▸ Objective
Please answer from the blog post below: which book's release might bring a surge in new Napoleonic players?
** start of Source text **
Tuesday, January 8, 2019

Interest in Updated Napoleonic Models?

With the release of Bob Cordery's new book, The Portable Napoleonic Wargame, I imagine there might be a surge in new Napoleonic players.  I have previously designed models for a Napoleonic project I had started, but never completed.  Renderings of them can be found in my blog post titled "Model Ranges".  If there is sufficient interest, I would rework them to at least the standard I am using for my 18th Century range.  This would involve designing some amount of period appropriate hair, cleaning up some of the headgear, and making everything modular so that people could design their own units and I would supply them with the printed models or the files to have them printed locally. 
I currently have models for Shako with and without Pom, a French style bearskin (needs work), a Landwehr cap, and a crested cavalry helmet (also useful for Austrian infantry).  Currently, all models are wearing coats with turnbacks, but I would consider designing a longer coat for the Landwehr and maybe even a great coat.  I'm open to designing more models critical to the period if you have any suggestions. 

Wednesday, January 2, 2019

What I Learned in Campaign 1

Things I learned in my first solo campaign:
- It's easier to make battle reports right after the battle.  The longer I wait, the less I remember about the details.  I keep some notes, but I don't keep enough.
** end of Source text **
** start of Supplied information **
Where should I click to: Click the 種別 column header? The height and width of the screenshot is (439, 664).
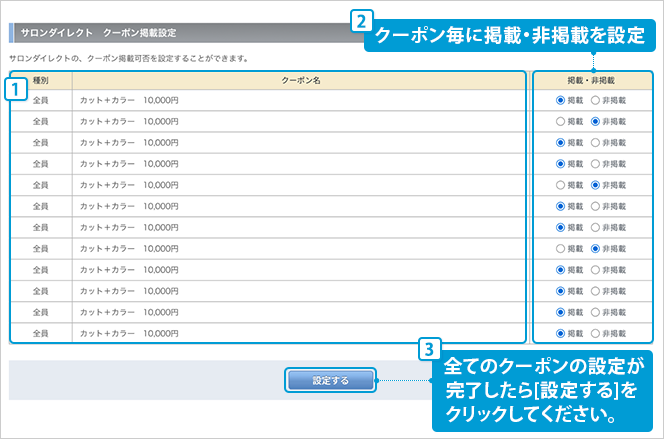click(41, 79)
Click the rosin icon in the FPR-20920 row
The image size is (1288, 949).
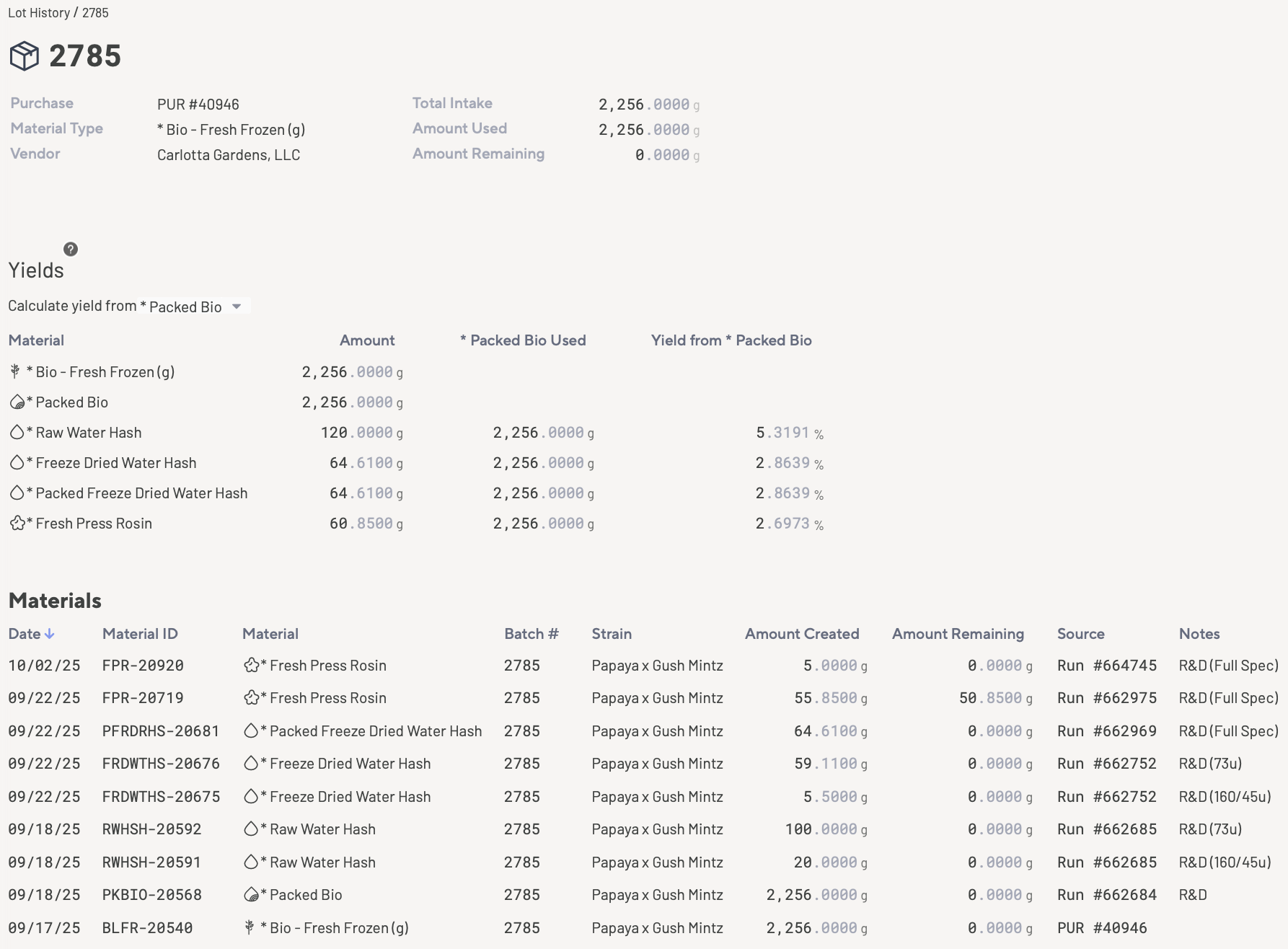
** end of Supplied information **
▸ In response
Bob Cordery's The Portable Napoleonic Wargame.